A conti fatti si tratta di muoversi almeno 30 minuti al giorno per 5 giorni alla settimana e non è nemmeno necessario che questi 30 minuti siano consecutivi: è possibile, infatti, suddividere l’attività fisica giornaliera in brevi sessioni, meglio se di durata non inferiore a 10 minuti. Queste sessioni di attività leggera o moderata sono utili anche per interrompere il tempo trascorso in attività sedentarie come guardare la TV o stare seduti per ore davanti a un computer.
Oltre all’attività aerobica (jogging, ciclismo o cyclette, nuoto, camminate veloci, ecc) si raccomanda di aggiungere due sessioni di attività di forza a settimana (esercizi con carico o resistenze,, affondi, piegamenti, ecc) ed esercizi di equilibrio e flessibilità (yoga, stretching, ecc).
L’attività fisica “ideale” non esiste
Scegliere di essere attivi nel corso del trattamento contro il tumore non è semplice e sono molte le barriere, fisiche e mentali, che possono ostacolare o posticipare l’inizio dell’attività fisica: umore depresso, paura di farsi male, dolore o stanchezza, limitazioni legate alla malattia.
Ecco qualche consiglio per iniziare e riuscire a mantenersi attivi:
- partire in modo graduale con sessioni di breve durata ed esercizi leggeri (vanno bene la camminata o esercizi di yoga e stretching).
- ascoltare il proprio corpo: se un giorno non ci si sente bene o si è particolarmente stanchi è meglio rimandare l’attività a un altro momento;
- provare diversi tipi di attività fisica per trovare quella più adatta ai propri gusti e alle proprie esigenze: solo se è anche divertente l’attività fisica potrà diventare parte della routine quotidiana;
- coinvolgere altre persone per aiutarsi reciprocamente a mantenersi attivi;
- definire obiettivi raggiungibili e premiarsi una volta raggiunti tali traguardi.
Per chi invece è sempre stato attivo, il cancro e le terapie antitumorali possono costringere a “rallentare”, interrompendo o riducendo drasticamente il tempo dedicato all’attività fisica e all’esercizio. Questo non significa certo dire basta al movimento; si tratta piuttosto di adattare momentaneamente le proprie abitudini di movimento alla nuova situazione per poi riprendere al ritmo consueto o con una nuova routine che tenga conto delle eventuali modifiche che il tumore e i trattamenti hanno determinato. Studi condotti su atleti professionisti mostrano che è possibile gareggiare anche durante i trattamenti o magari dopo una pausa di una stagione nella quale l’attività fisica e l’allenamento non vengono interrotti, ma modificati in termini di durata e intensità.

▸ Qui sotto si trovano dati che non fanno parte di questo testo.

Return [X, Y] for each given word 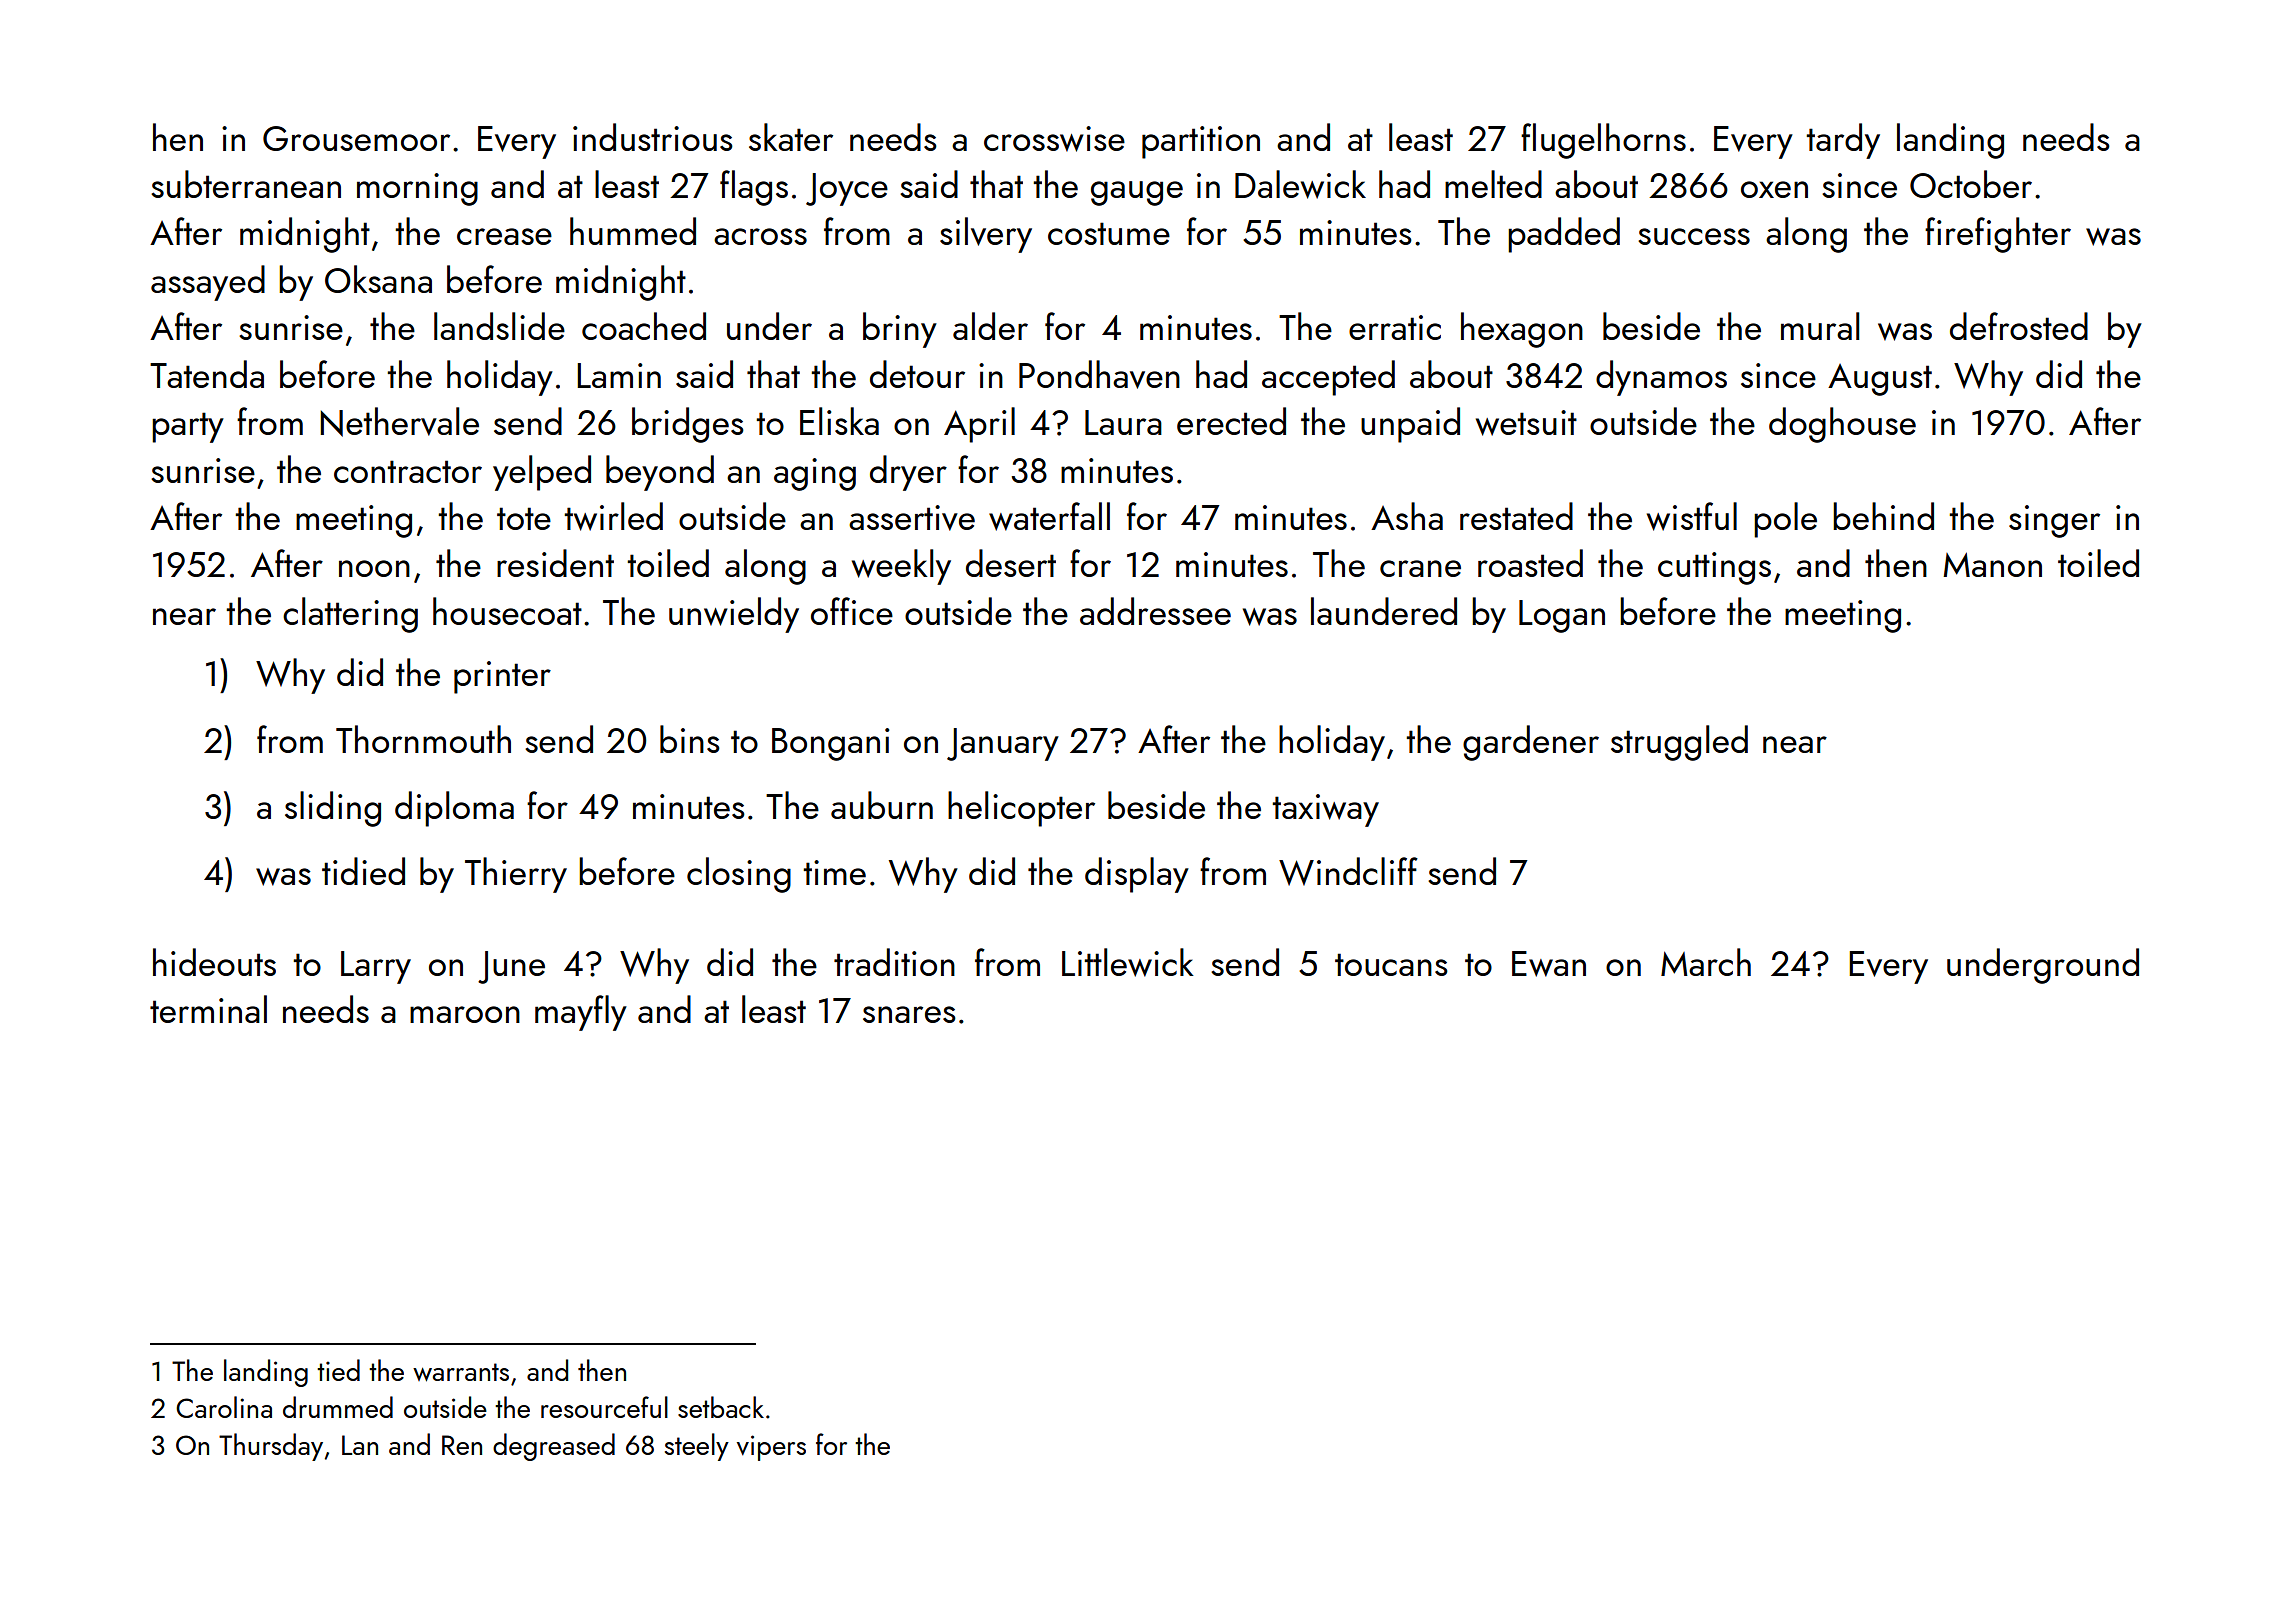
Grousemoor [356, 138]
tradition [894, 962]
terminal [208, 1009]
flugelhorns [1603, 141]
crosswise [1054, 139]
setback [721, 1407]
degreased [554, 1447]
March [1706, 962]
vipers [771, 1448]
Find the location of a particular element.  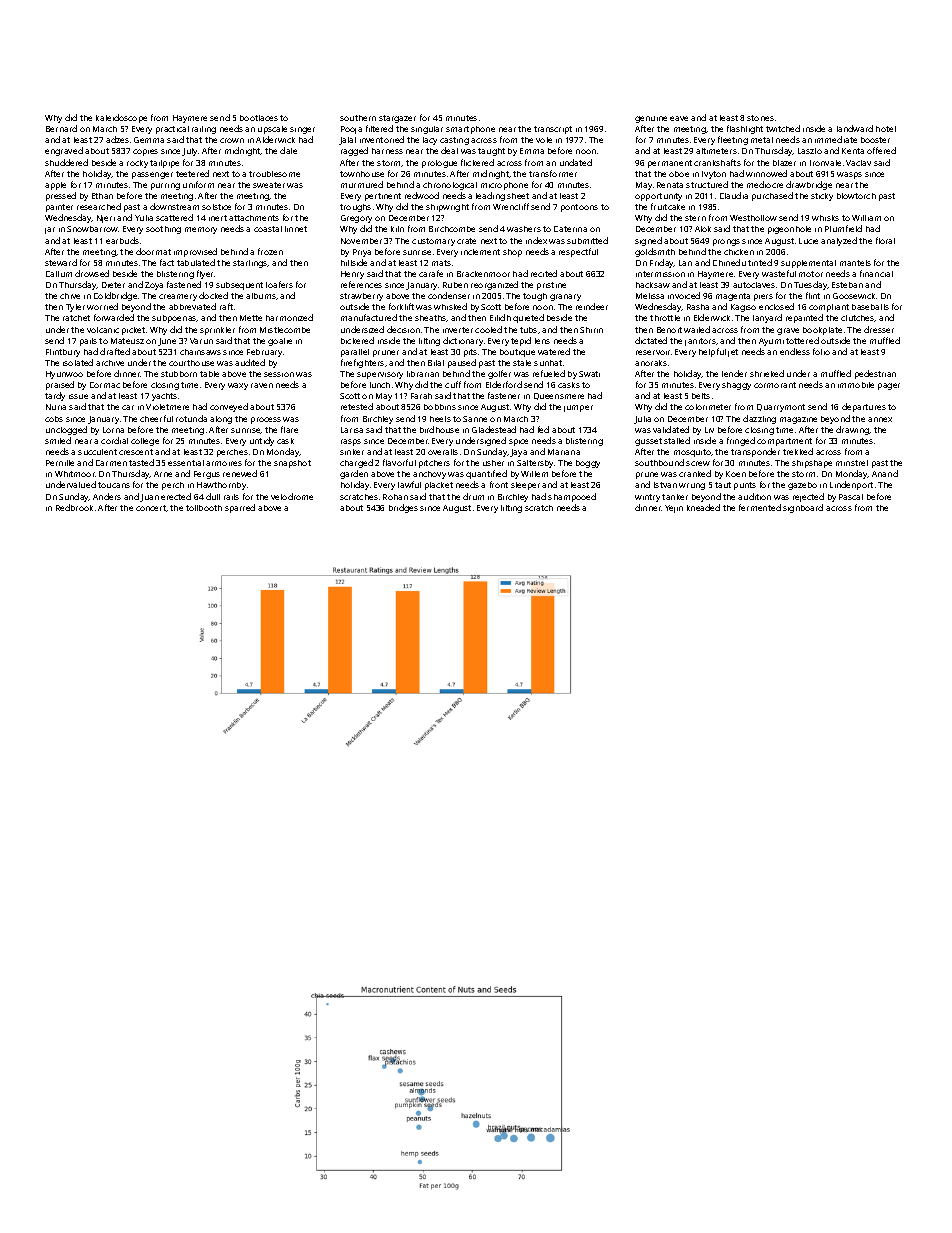

shampooed is located at coordinates (572, 497).
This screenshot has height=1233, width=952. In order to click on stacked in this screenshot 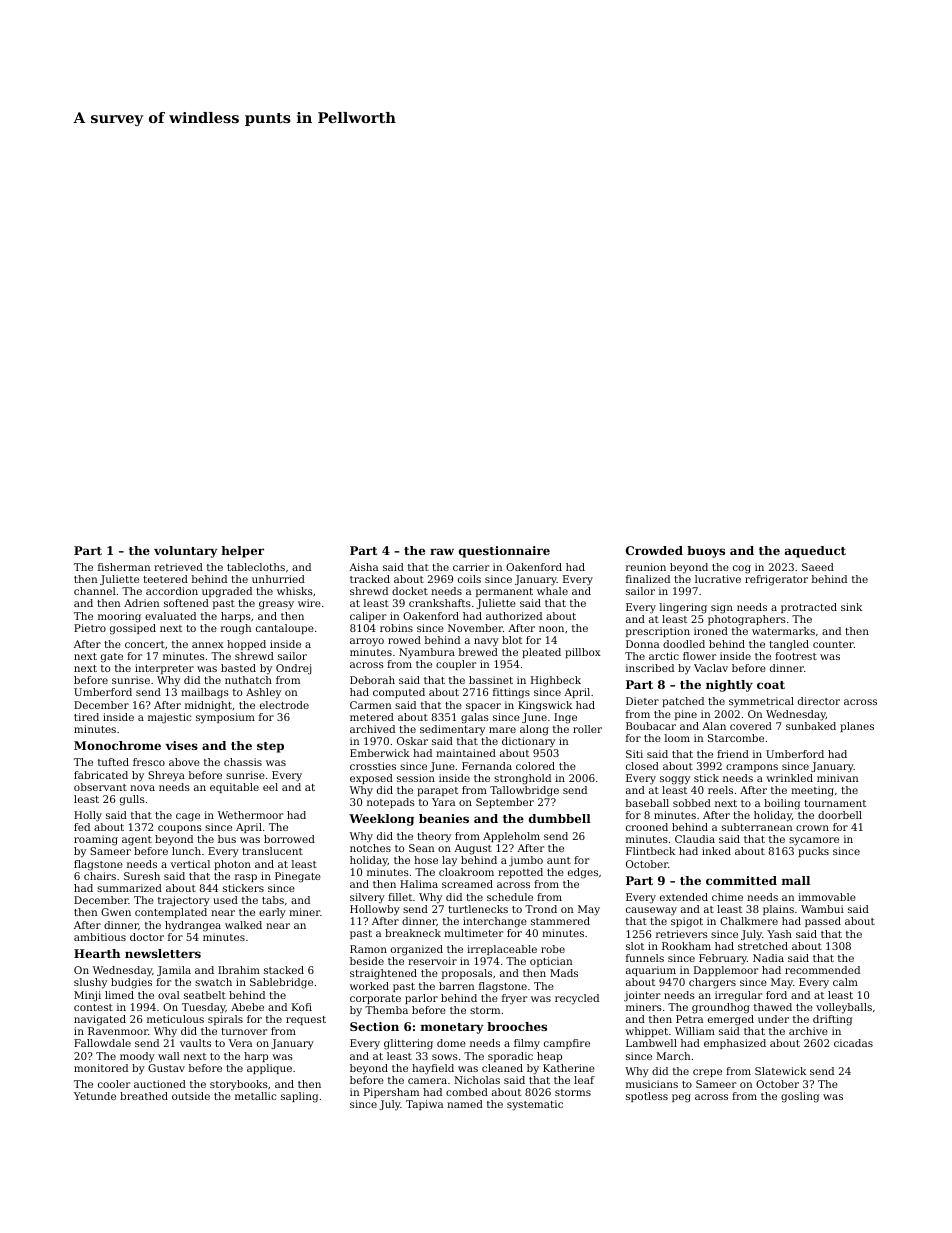, I will do `click(284, 970)`.
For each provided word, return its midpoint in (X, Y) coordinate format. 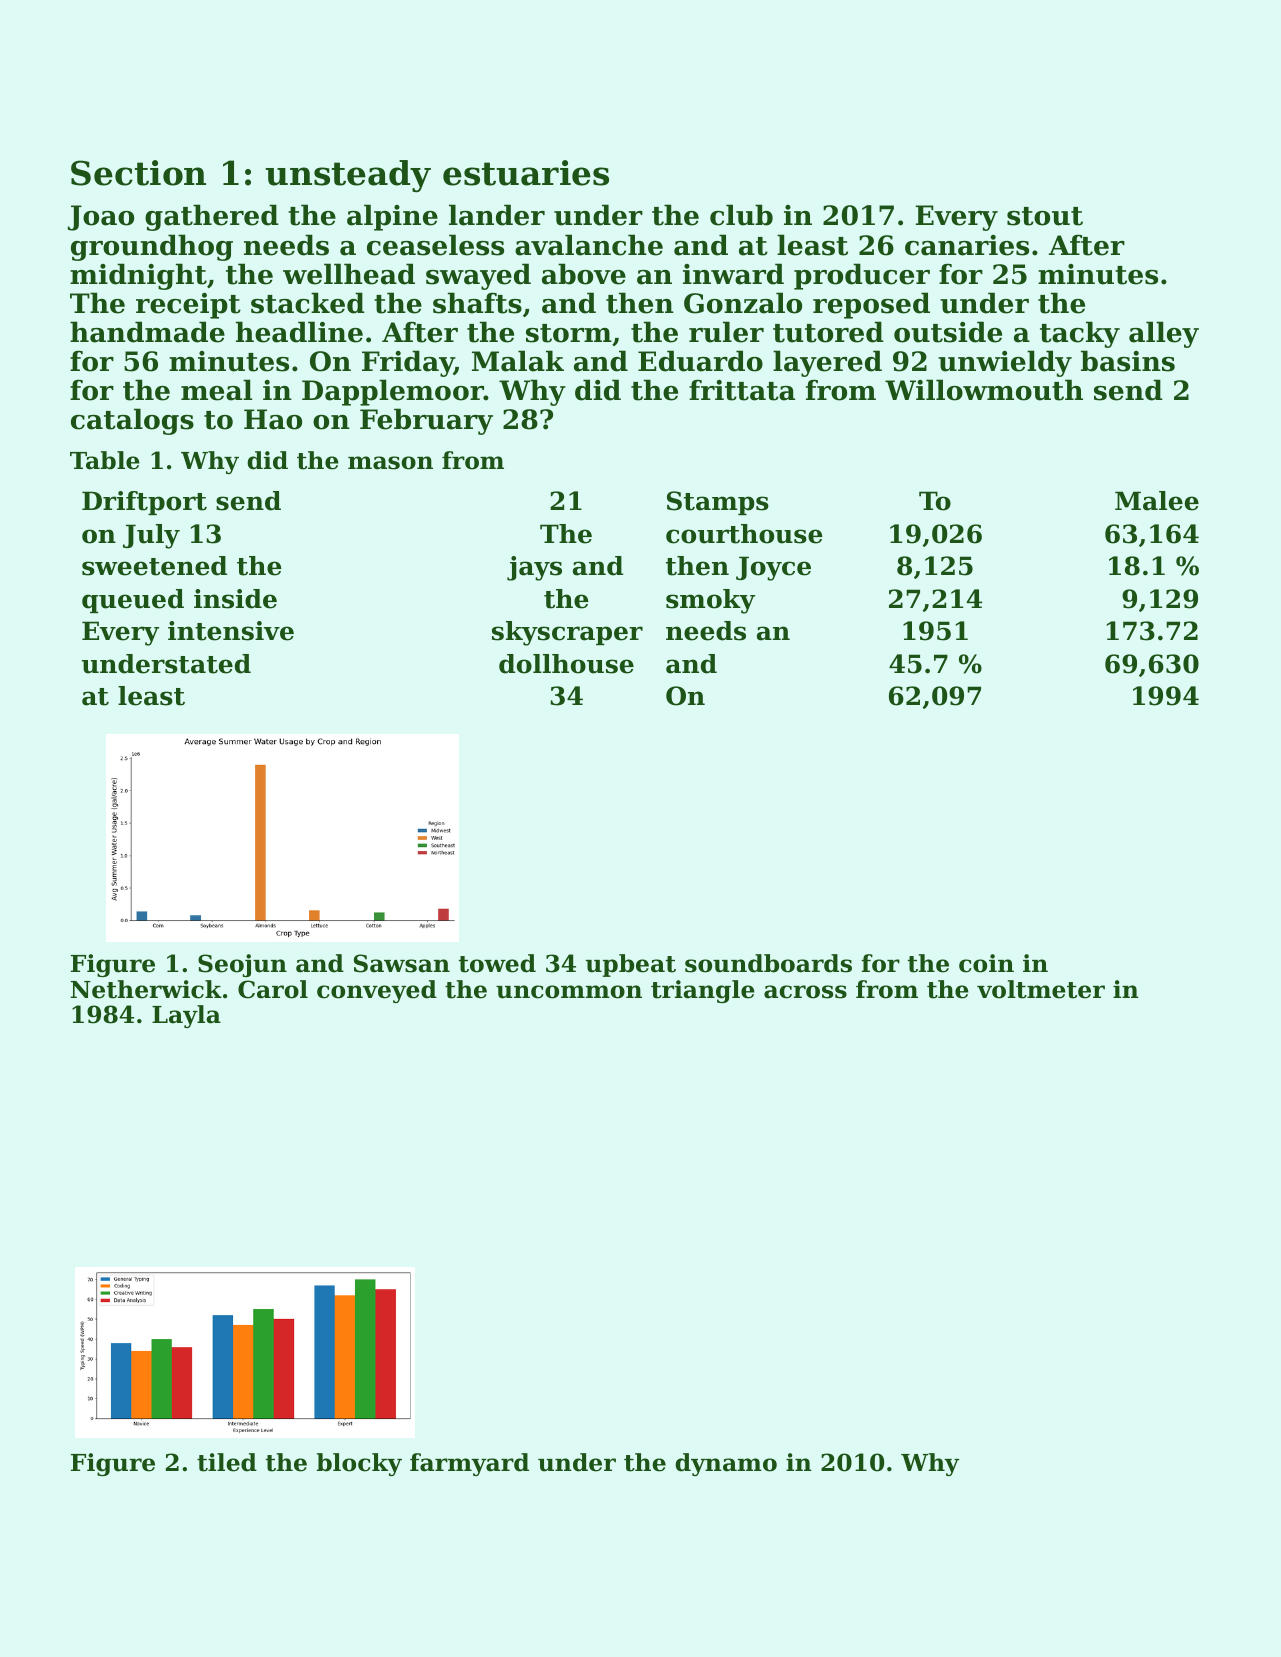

In ogni caso, sia per gli atleti che per le persone sedentarie il tumore non deve essere una scusa per rimanere inattivi. L’importante è dedicarsi sempre all’attività fisica con la supervisione dell’oncologo o di personale esperto per evitare che un potenziale strumento benefico si trasformi in un pericolo.
NOTA BENE: Le informazioni contenute in questa pagina non sostituiscono il parere e le spiegazioni del tuo medico.